**Exercise data**
◇ ◇ ◇ ◇ ◇

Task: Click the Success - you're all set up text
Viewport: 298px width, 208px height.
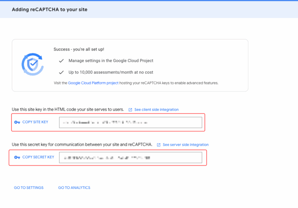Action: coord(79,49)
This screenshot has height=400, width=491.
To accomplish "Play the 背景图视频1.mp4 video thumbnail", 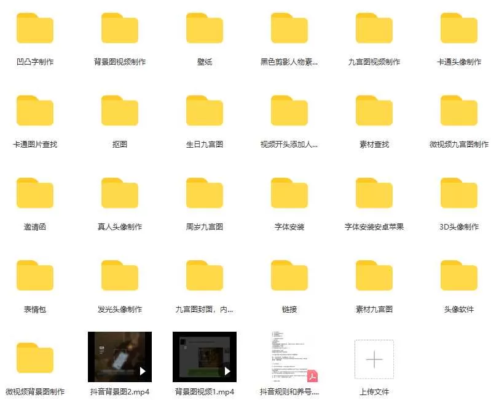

◇ ◇ ◇ ◇ ◇

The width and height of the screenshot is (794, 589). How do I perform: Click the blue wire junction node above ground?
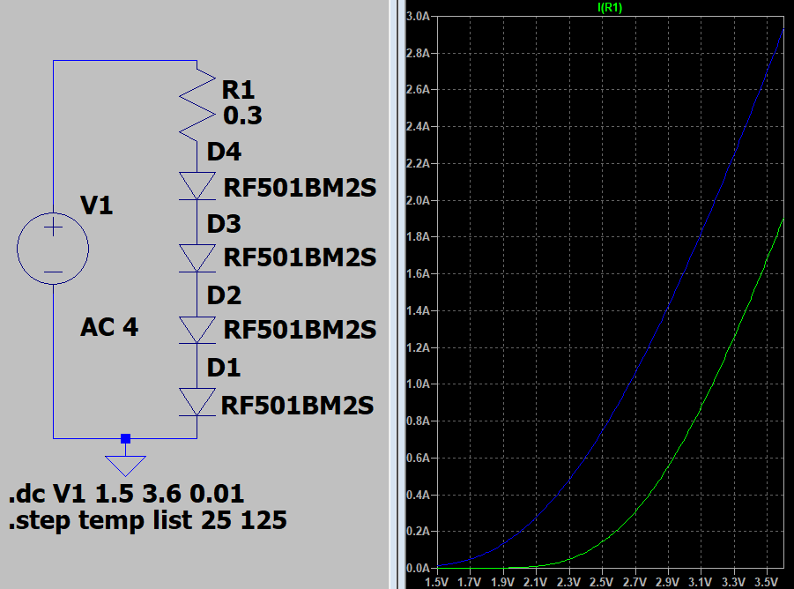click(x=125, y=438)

◇ ◇ ◇ ◇ ◇

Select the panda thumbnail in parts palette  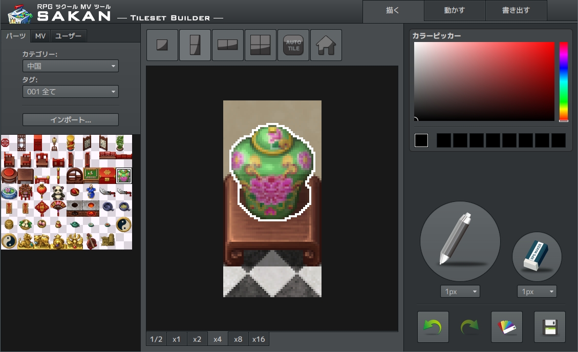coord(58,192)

◇ ◇ ◇ ◇ ◇

**Set problem**
Retype the lines from the one containing "This screenshot has height=400, width=491." through the one containing "the 背景图视频1.mp4 video", reproducing them character for character and omitting the pictures.

**Result of the exercise**
This screenshot has height=400, width=491.
To accomplish "Play the 背景图视频1.mp4 video thumbnail", 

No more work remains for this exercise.